Frame Game

The Booby Pulpit

In an interview this week, George W. Bush marveled at how Bill Clinton redefined the presidency by time and again spinning his opponents into a jam. “I’ve learned some lessons from [him],” Bush told Tom Brokaw, “and one of them is how to use the bully pulpit to define relations with Congress.” Good luck. The question of the next four years is how a president who can’t talk his way out of a paper bag can get anything difficult through a sharply divided Congress. His Cabinet appointees are about to find out.

Last Thursday, as liberal interest groups detailed charges of racism and radicalism against Attorney General nominee John Ashcroft and Interior Secretary nominee Gale Norton, reporters asked Bush to reply. Here’s an excerpt from that news conference.

Reporter: Your secretary of the interior-designate, Gale Norton, made a speech a few years ago in which she lamented the loss in the Civil War [by] the Confederacy, because she said too much was lost, referring to states’ rights doctrine. What do you say to citizens who might hear that and are concerned that your nominee’s defending the states’ rights position of the Confederacy may mean a retreat from federal protection through federal power of minority rights?Bush: I’d say that’s just a ridiculous interpretation of what’s in her heart. She’s been the attorney general of the state of Colorado. She’s a person who upheld the laws of that state. She is—she in no way, shape or form was talking about any value to slavery. …I picked John Ashcroft because he’s a good attorney. He’s going to be the attorney general, he’s going to be the nation’s lawyer, and he’ll enforce the laws on the books. And people will get a chance to hear that. This, too, was a person who was elected to public office.

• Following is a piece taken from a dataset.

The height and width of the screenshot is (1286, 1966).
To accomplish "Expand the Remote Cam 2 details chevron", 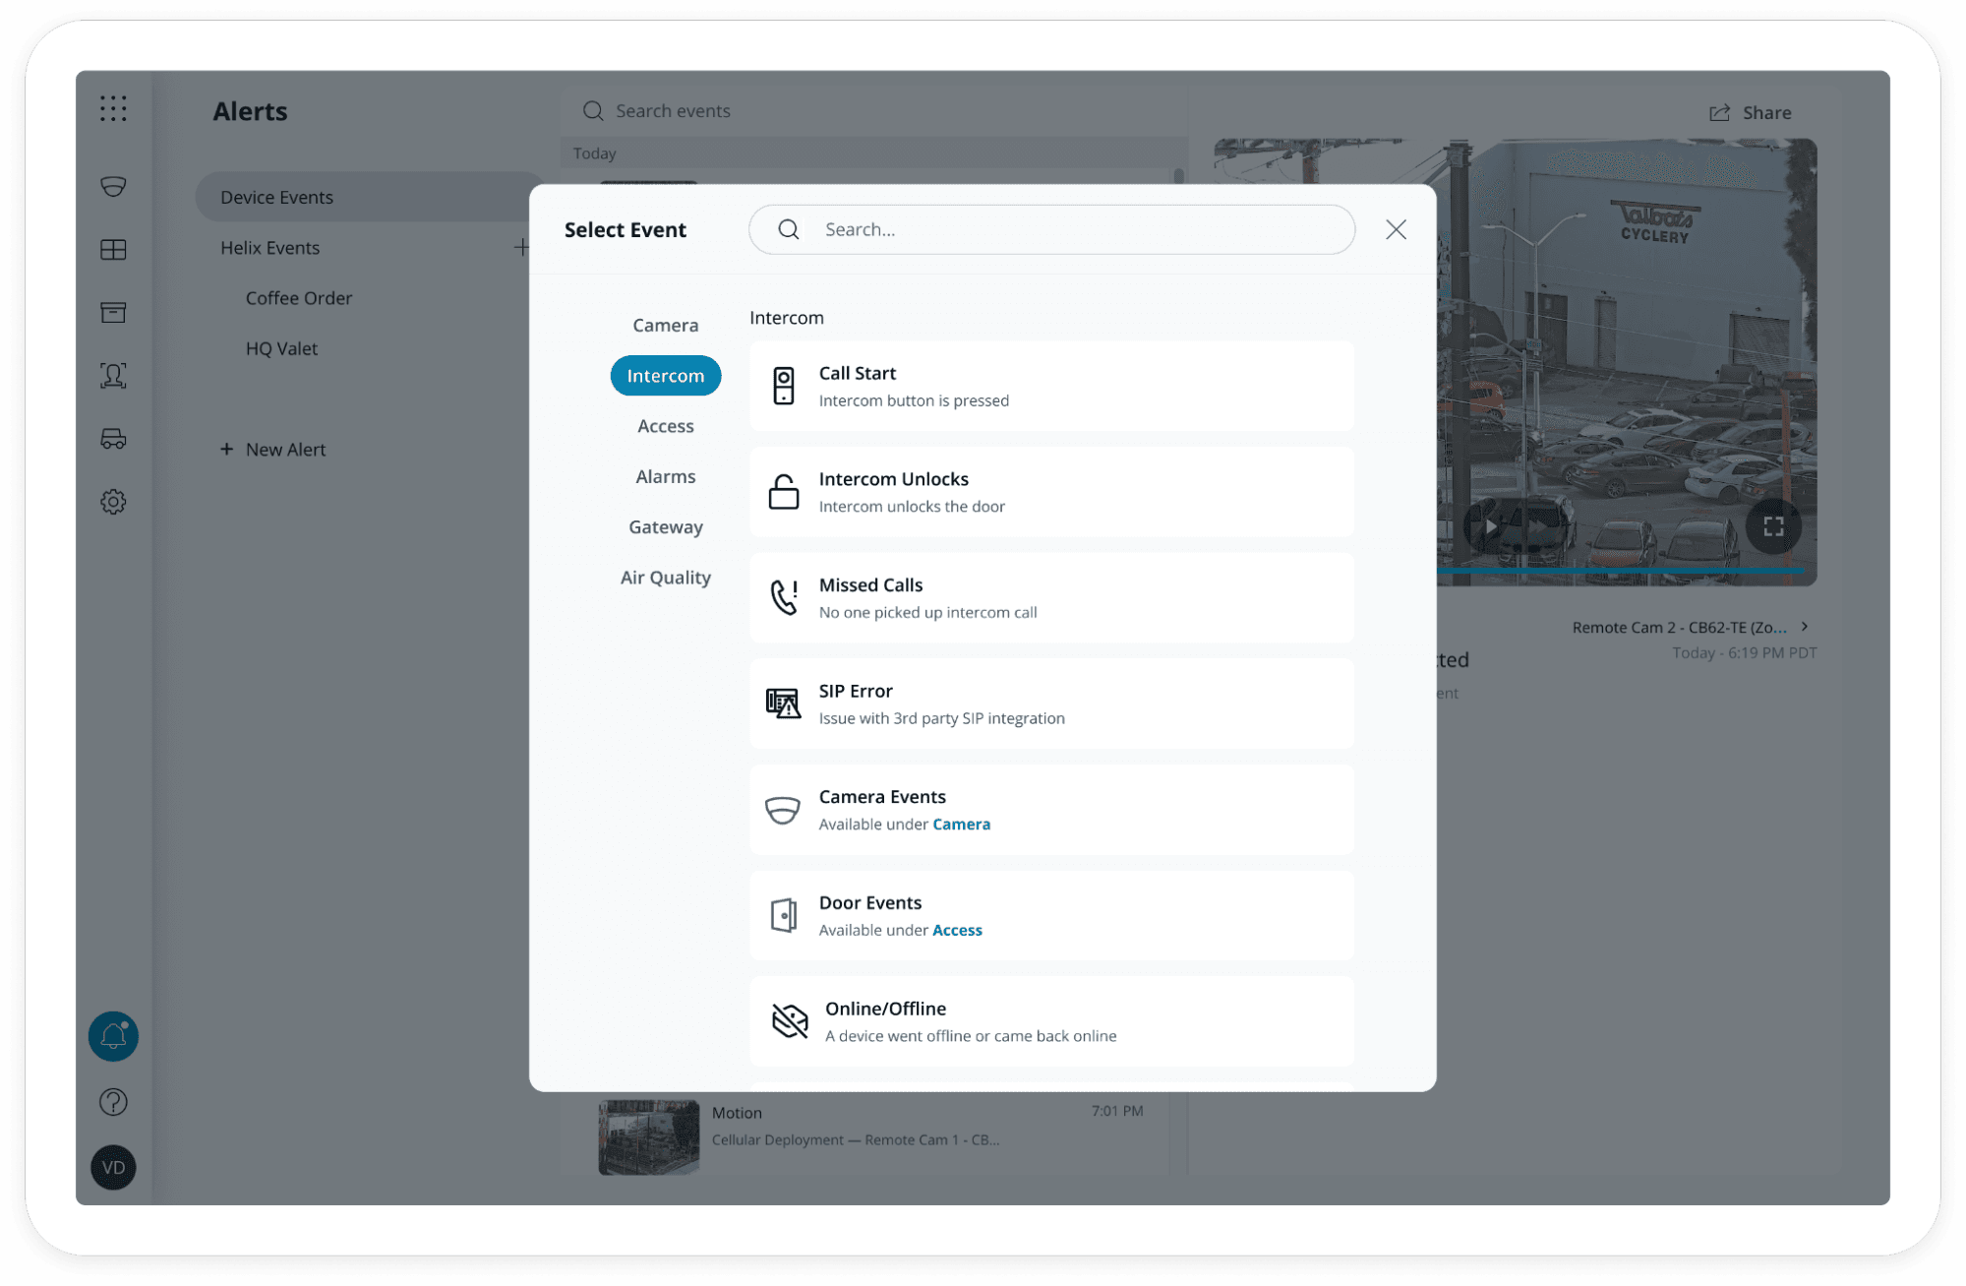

Watching this exchange, I was reminded of what my then future father-in-law said when he learned that his daughter was dating me: “He’s Jewish, and he’s employed.” That’s essentially Bush’s defense of his nominees. He made it through an entire presidential campaign deflecting questions about his policies and his record by observing that his “heart” was pure, that he had been “elected” to office, and that he had “upheld” his state’s laws. Having eked out victory, he thinks these vacuous assurances will suffice for governing. The Cabinet nomination fights, which senators tend to resolve in favor of the president, are likely to bolster his confidence in this approach. But when Democrats put campaign-finance reform on his desk and frame his tax cut as a reckless sop to the rich, Bush will have to do more than remind the public that he’s Christian and employed.

To liberals, Bush’s inarticulateness is a joke. But for conservatives, it’s a problem. Ashcroft and Norton deserve better advocacy. The charge that Norton defended slavery is a cynical slur. What she actually said was that the Confederacy fought for two things—the principle of state sovereignty and the practice of slavery—and that the specific repugnance of the latter obscured the general merits of the former. Clinton would have had the brains and skill to explain this distinction. Bush, however, could only stammer that Norton was nice, had held a political job, and didn’t really support slavery.

Republicans can find other spokesmen to defend their nominees and initiatives. But none of those spokesmen carries the weight of the president and each brings liabilities. The best defense of Ashcroft, for example, was presented two days ago on This Week:

He has signed a hate crimes bill. He put in a bill putting a five-year prison penalty on anyone who was convicted of a crime with a handgun. He has put a number of black jurists on the bench in Missouri. The first African-American in the history of Western Missouri went on the appeals court there, and he voted for 26 out of 28 of the African-American nominees to the bench in Washington.

Those words, delivered by the president-elect, might have swayed public opinion in Ashcroft’s favor. Instead, they were overshadowed by the speaker, Pat Robertson—exactly the sort of public figure Ashcroft’s opponents want to identify him with. This is the predicament Bush was supposed to resolve. Republicans have learned the hard way that control of Congress isn’t enough. Without a coherent, authoritative voice, they can’t beat the Democrats. For six years, they’ve waited for that voice. They’re still waiting.